Posted this on my blog this AM:

"Markets are driven by an Investor Psychology cycle. This is an underlying force that lasts for a number of years. We call these events, bull and bear markets. But actually they are positive and negative cycles, created by the long term consensus of investor sentiment. Therefore, no matter who appears to be control of the markets for even months on end, the positive/negative Investor Psychology cycle will eventually seize control again. Even a stock market crash, such as in Oct 1987, did not impede this longer term cycle, which continued to rise until the year 2000.
Currently, in our market, we are not dealing with anything even remotely close to Oct. 1987. In the SPX, for example: the 2004 correction was only an 8.5% decline, the 2005 correction 7.6%, and our current correction 8.1% at the recent lows. These are normal corrections during rising bull markets. Historically, a 10% correction during a bull market, is not only accepted from time to time, but expected.
From an Objective Elliott Wave (OEW) perspective, the only event that would subvert the bull market scenario, would be for the market to drop below the lows of April 2005. For those following the SPX, that level is at 1136.15; NAZ 1889.83; NDX 1394.36; and DOW 10,000.46. Other than that, the wave count on all major indices remains the same, as posted on the weekly charts in the chart link. The Investor Psychology cycle, as measured by our proprietary Market Momentum Indicator (MMI) remains positive, as it has been since Oct 2002, and continues to subdivide along with the wave structure of the major indices."


Tony, I guess for you then, 11753 in the Dow, and 1136 in the S&P are the lines in the sand as far as bull and bear markets. Since we need to borrow almost 3 billion a day from the rest of the world to support our "consume beyond our means" habits, I suspect that 1136, here we come. But, if the rest of the world continues to fund our overspending so we can continue to buy their products, this lunacy will continue.
If all this easy credit was not made available by Greenspan and cooperating Asian countries, we would be in a deflationary depression similar to what Bob Prechter predicted. By inflating another bubble all Greenspan has done is delay the inevitable, and made sure it will be worse than had he let the normal business cycle take place.
I know you want to be bullish, but this country can't continue to go further into debt forever. And when the Asians quit feeding the credit monster, that's when all hell will break loose!

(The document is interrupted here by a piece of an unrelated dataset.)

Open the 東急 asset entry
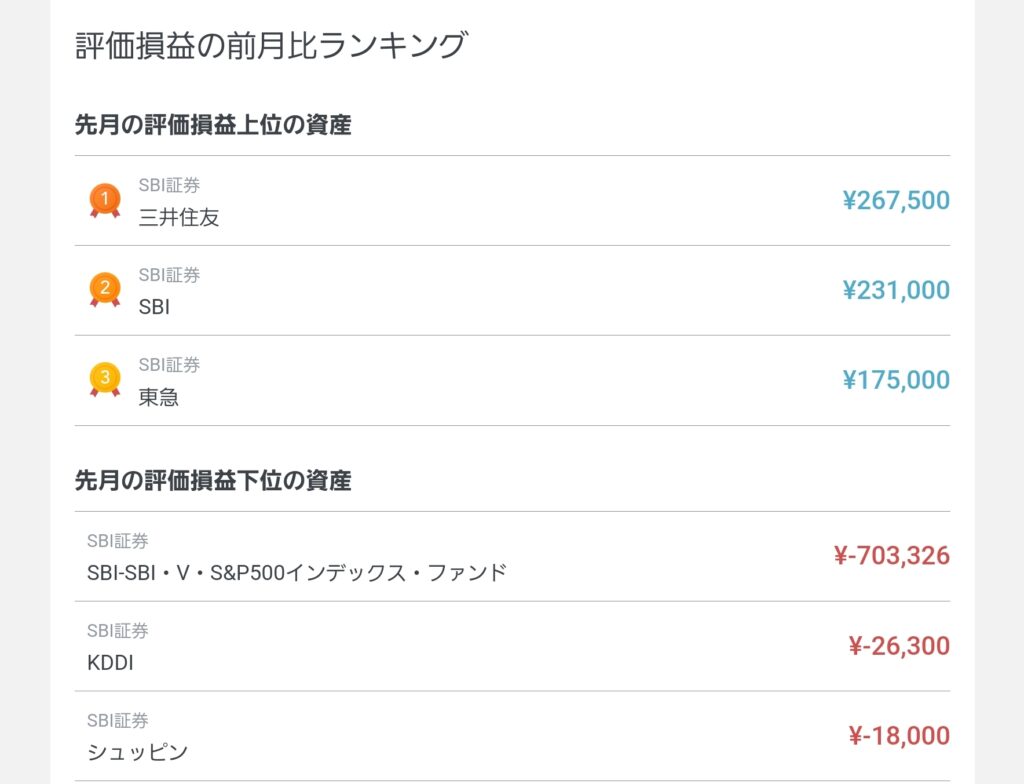pos(159,397)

If it were different, Prechter would be right. But guess what, it is not different, so Prechter and all the other crackpots are wrong and will be wrong in the future.


Forget Prechter, and just look at economic history. Any country that has done to itself what the US has done has ended in economic disaster. There are no exceptions, whether you want to believe it or not. How bad it will get is the great unknown.


> If all this easy credit was not made available
> by Greenspan and cooperating Asian countries,
> we would be in a deflationary depression
> similar to what Bob Prechter predicted.

They seem to have done a good job so far in avoiding that scenario. Fed. Debt/GDP has peaked and is lower today than it was in the 1940s during the last peak. Corporate america has recovered and is swimming in cash accumlated by its conservative investment practices since 2000. The consumer's tired after 6 years. That's 2 out of 3, and all 3 have performed their parts to avoid the scenario described in earlier posts :)


As I said before, if things were different Prechter would be right, but guess what...
Yes, you got it, they are what they are and Prechter is wrong.


The four (or five?) most expensive words in history ... "This time it's different"


As Mark Twain put it: "'History does not repeat, but it does rhyme".

I prefer this view of the world. Viewing historic precedent as a straightjacket is quite fatalistic, and does not take into account the inherent randomness of it all...and the fact that every time, it IS a little different!


"This time it's different" - safe in Waves 1 and 3 only!!!